Entre a Baía da Babitonga e o litoral Atlântico, a bela cidade catarinense divide-se em duas configurações ao longo da sua liga verde habitada por pouco mais de 40 mil pessoas: a parte histórica, com casario centenário super bonito, mas um tanto refém das movimentações portuárias; e a parte urbanizada das praias, com comércio agitado, mas carente de conteúdos culturais.

A relação de São Francisco do Sul com as navegações se deu logo em 1504, comecinho do Brasil colonial, com a chegada à ilha do veleiro L’Espoir, da expedição francesa de Binot de Gonneville. A elevação à vila deu-se na segunda metade do século XVII. O passeio pelas calçadas e ruas da cidade velha, com seus muros de pedra e cimento interligando trapiches, é muito gostoso, sobretudo à noite, quando a brisa acaricia a paisagem.

Do outro lado, em mar aberto, um estirão de praias oferece ampla infraestrutura de entretenimento e lazer. A predominância é de casas de veraneio e há um sem-número de lojas de modas e acessórios, bares, restaurantes, sorveterias e toda sorte de ofertas de um balneário de intensa movimentação. Na ponta que une o mar e as águas da baía existe um morro verde com um forte no topo, cujos alojamentos militares funcionam como colônia de férias.

A minha vontade de conhecer São Francisco do Sul vinha desde a década de 1990, quando o navegador paulista Amyr Klink chegou a Fortaleza contando da implantação de um museu do mar naquele paraíso catarinense. Em uma reunião do Pacto de Cooperação entre governos, iniciativa privada e sociedade civil, realizada no Hotel Colonial (demolido tempos depois) na Praia de Iracema, ele disponibilizou gratuitamente o seu escritório de projetos para a construção de um Museu da Jangada no Ceará.

Embora reconhecendo a importância da jangada para a cultura cearense e o encanto que sua sofisticação tecnológica causava ao navegador, propusemos, e ele aceitou, pensarmos também em um museu do mar, não somente focado em embarcações, mas um espaço caracterizado pelas manifestações culturais da pintura, música, arquitetura, poesia e culinária geradas a partir da relação da gente cearense com o mar ao longo do tempo.

--------------------

> REQUISITOS
A. Segundo o texto sobre São Francisco do Sul, em que ano o veleiro L’Espoir chegou à ilha?
B. Por favor, estenda o texto sobre São Francisco do Sul a partir do ponto em que ele termina.

> LINHAS FORNECIDAS
--------------------

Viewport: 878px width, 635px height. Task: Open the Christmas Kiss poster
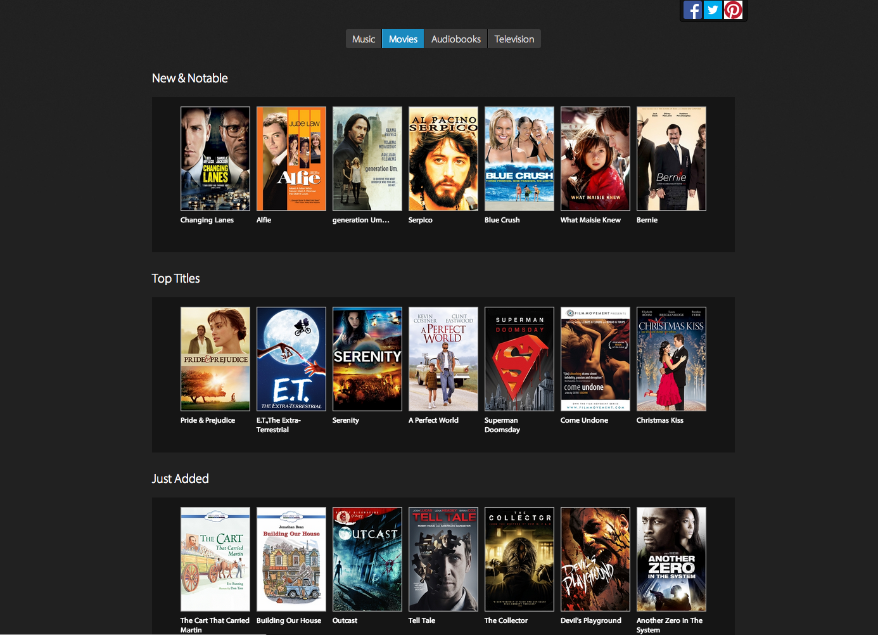point(671,359)
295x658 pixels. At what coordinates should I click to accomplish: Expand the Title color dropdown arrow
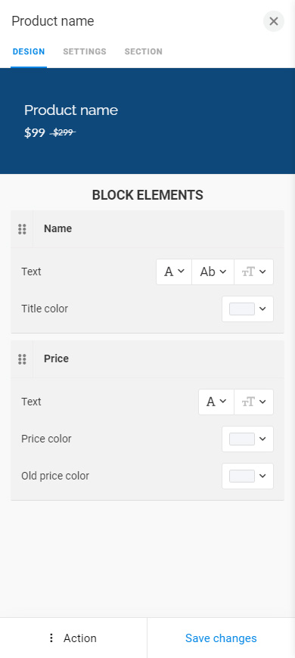pos(262,309)
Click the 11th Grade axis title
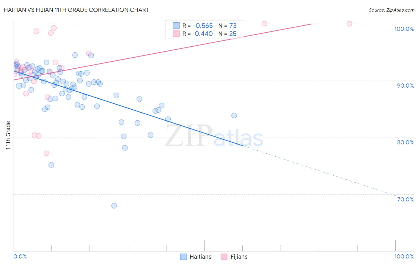The width and height of the screenshot is (418, 265). (8, 135)
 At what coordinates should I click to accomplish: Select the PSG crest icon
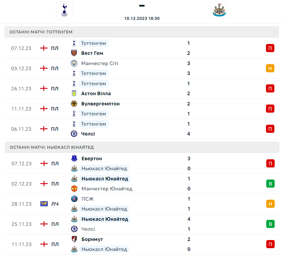tap(74, 199)
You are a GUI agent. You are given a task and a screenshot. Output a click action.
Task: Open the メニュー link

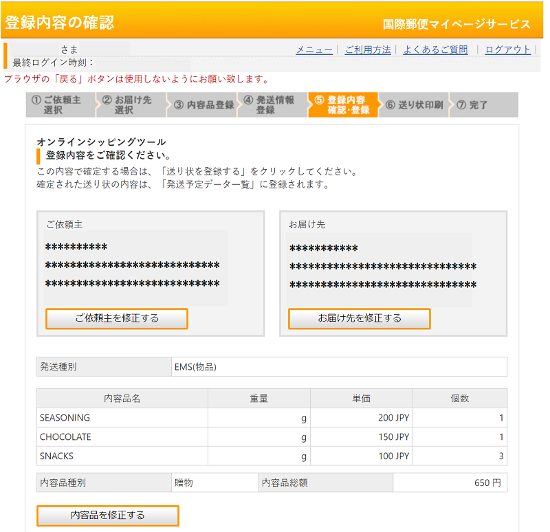(x=314, y=49)
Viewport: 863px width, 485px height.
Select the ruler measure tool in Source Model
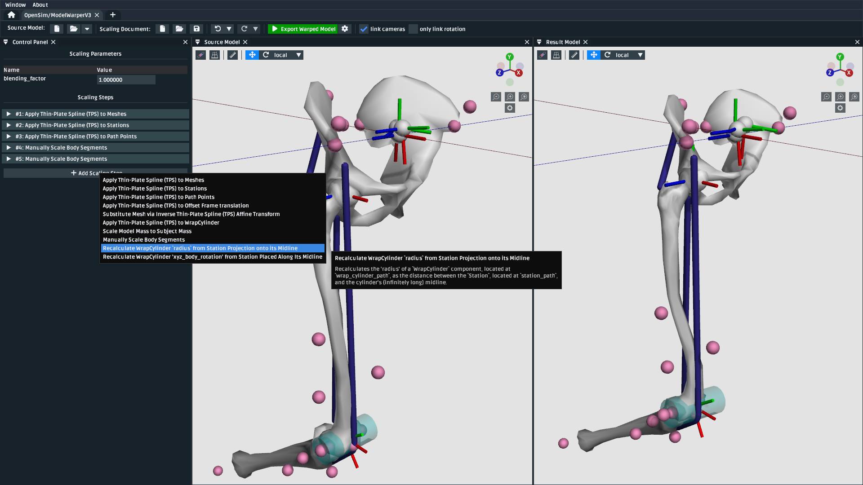coord(232,55)
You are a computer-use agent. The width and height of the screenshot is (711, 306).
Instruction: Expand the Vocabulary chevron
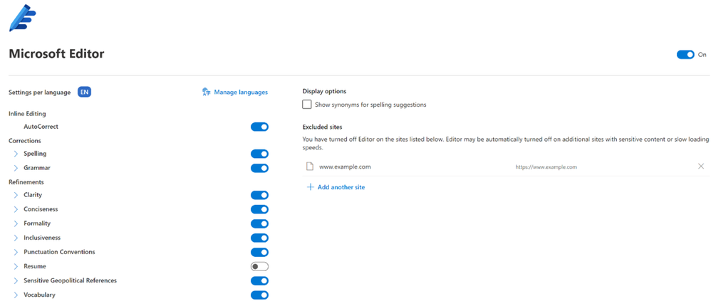pyautogui.click(x=16, y=295)
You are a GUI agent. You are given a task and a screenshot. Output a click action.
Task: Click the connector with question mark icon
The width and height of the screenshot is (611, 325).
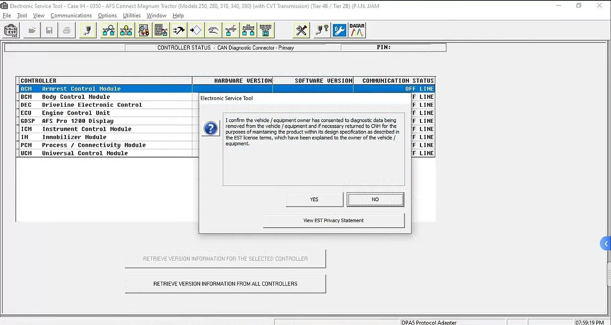coord(322,30)
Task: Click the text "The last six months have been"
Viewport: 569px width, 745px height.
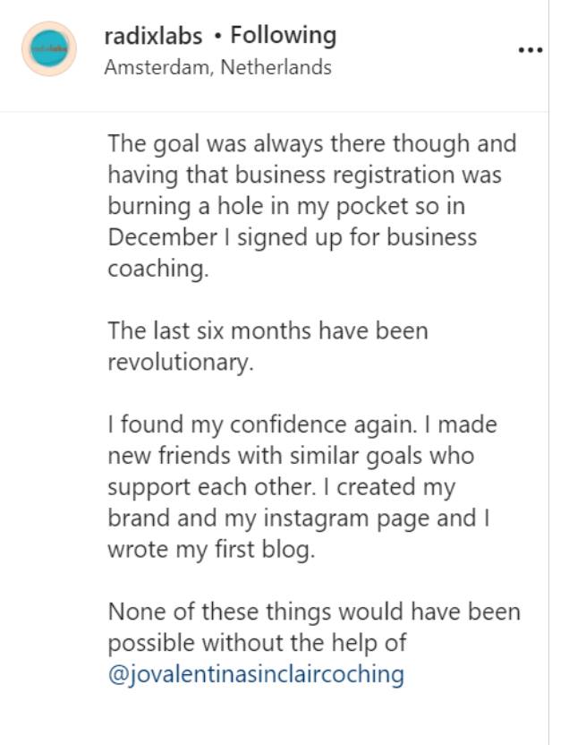Action: point(268,330)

--------------------

> RESPOSTAS ESPERADAS
A. Em 1504.

B.
Amyr explicou que o Brasil é considerado o país com a maior variedade de embarcações do mundo, por ter barcos ajustados às mais diversas condições da sua infinidade de rios, de reservatórios e vasto litoral. Ele estava empolgado com o museu de São Francisco do Sul e queria colaborar na criação de um marco náutico de grande envergadura em Fortaleza. E fez propostas concretas, com argumentações e esboços gráficos. Entretanto, não conseguiu romper a barreira da insensibilidade das nossas lideranças políticas e empresariais.

O pior é que cerca de uma década depois o governo cearense anunciou a intenção de fazer em Fortaleza algo parecido com o que seria o Museu do Mar. A notícia foi espalhada como novidade. A diferença da proposta oficial era que no lugar de Amyr Klink aparecia o nome do arquiteto Oscar Niemeyer (1907 – 2012). As imagens das maquetes foram publicadas na imprensa, algo com forma mista de “nave espacial com diamante”.

E, para completar, pouco tempo depois foram iniciadas as tratativas para a construção do Acquário de Fortaleza. O que essas três iniciativas têm em comum, fora estarem envolvidas com água, é que todas foram pensadas para a Praia de Iracema. O turismo agradece, mas desdenhar de ofertas como a que foi feita pelo navegador Amyr Klink me parece muito desperdício de oportunidade cultural. Sem um espaço para a dinamização da relação estética da gente cearense com o mar, deixamos de nos fortalecer no que nos diferencia e nos torna fortes.

Santa Catarina pensou e agiu diferente. O Museu Nacional do Mar de São Francisco do Sul reúne embarcações representativas do patrimônio naval brasileiro e conta dos saberes das nossas culturas ribeirinhas e litorâneas. Em salas temáticas, montadas em dois pavimentos, estão expostos originais de canoas de um pau só, canoas esculpidas, coloridas baleeiras de casco liso, traineiras, botes, saveiros, jangadas de cinco paus e jangada de tábuas. Todos com suas características tradicionais e respectivas tecnologias.

O Museu do Mar, que nos inspirou, mas que não fomos capazes de tornar realidade para nós, foi instalado nos armazéns onde em 1903 a extinta Companhia de Navegação Hoepcke abriu sua filial em São Francisco do Sul. A visitação começa com uma máxima romana que atravessou o oceano com os portugueses: “Navegar é preciso. Viver não é preciso”. Preciso, diga-se de passagem, no sentido de exatidão e não de necessidade.